As one of the world’s largest aluminum manufacturers, Alcoa uses massive amounts of energy in daily production, but by setting aggressive goals for waste reduction, water conservation, and now energy efficiency, it is seeking to position itself as a global leader in sustainability across the industry and in communities all over the country.

In late 2008, the company partnered with the Pew Center on Global Climate Change to launch a consumer campaign that would provide answers on how people could take actions in their daily lives to reduce environmental impacts.

Dubbed the Make an Impact program, the joint campaign focused on energy efficiency and carbon footprint reduction to lessen climate change, and has proven to be a natural fit for the company’s Whitehall, Michigan division, Alcoa Howmet.

The Whitehall aerospace production facilities have been owned by Alcoa since 2001, and according to Bill Brockington, Alcoa Howmet’s manager of information technology, the Make An Impact program is the “next logical step” for the company’s environmental focus.

“Reduced energy consumption can help make our local manufacturing operations more efficient,” he told the White Lake Beacon, “and therefore more competitive while at the same time reducing our impact on the environment.”

The EPA reports that commercial and industrial facilities account for half of all energy consumption and greenhouse gas emissions in the U.S., at a cost of over $200 billion per year. Reducing emissions benefits both the environment and the bottom line, and employee behaviors are essential for saving energy and enhancing the workplace environment.
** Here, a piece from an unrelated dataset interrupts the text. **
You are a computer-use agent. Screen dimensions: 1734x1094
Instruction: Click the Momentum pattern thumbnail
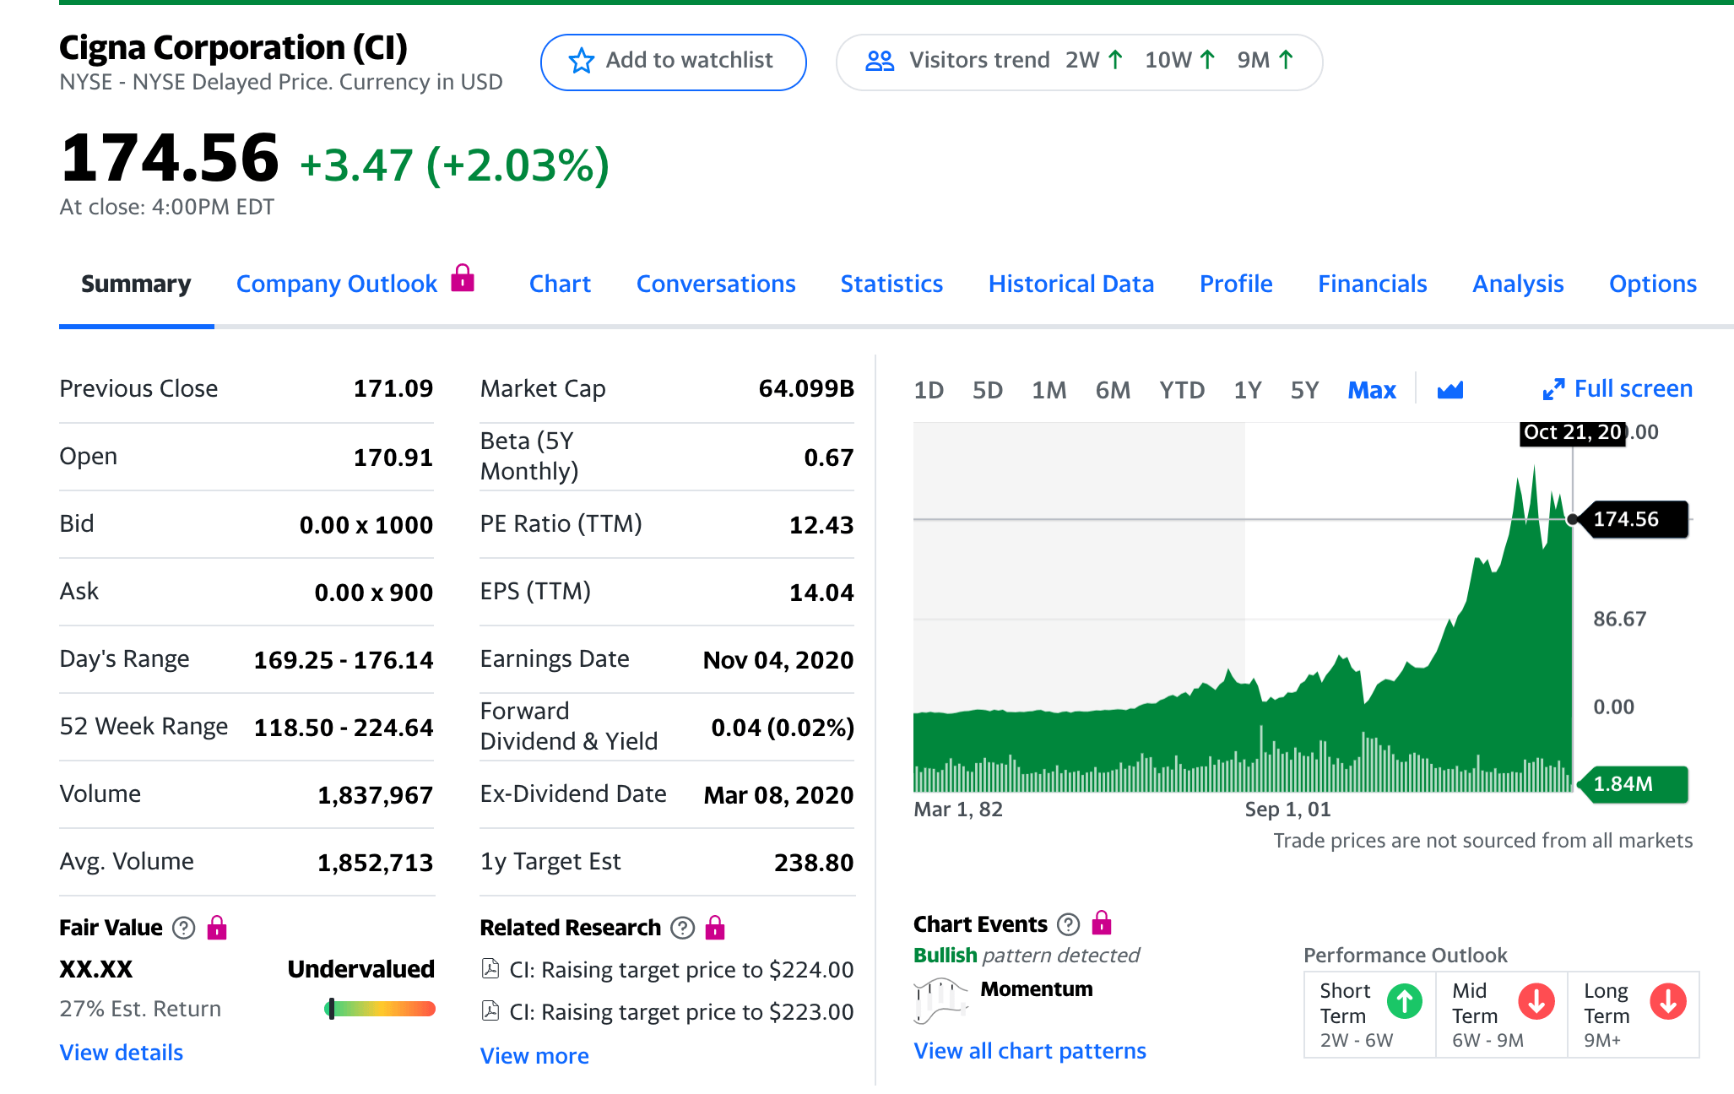point(940,1000)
To encourage more employees to get involved in activities critical to reaching these long-term commitments, Alcoa Howmet personnel worked with Jennifer Denney Lawson, the program manager for the Pew Center’s Make an Impact program to develop an interactive website featuring a carbon calculator, and plans to publish a newsletter and host a series of community workshops on energy efficiency are in the works.

In recent years, the Alcoa Foundation has invested millions of dollars in community-driven climate change projects, including installation of a 588 kilowatt solar power system at a California manufacturing facility and doubling its recycling capabilities at a Can Reclamation facility in Tennessee. Recently the New York Times reported that the aluminum giant was testing a new type of solar technology it believed could lower the cost of renewable energy by replacing the glass in parabolic troughs with reflective aluminum and integrating the mirror into a single structure.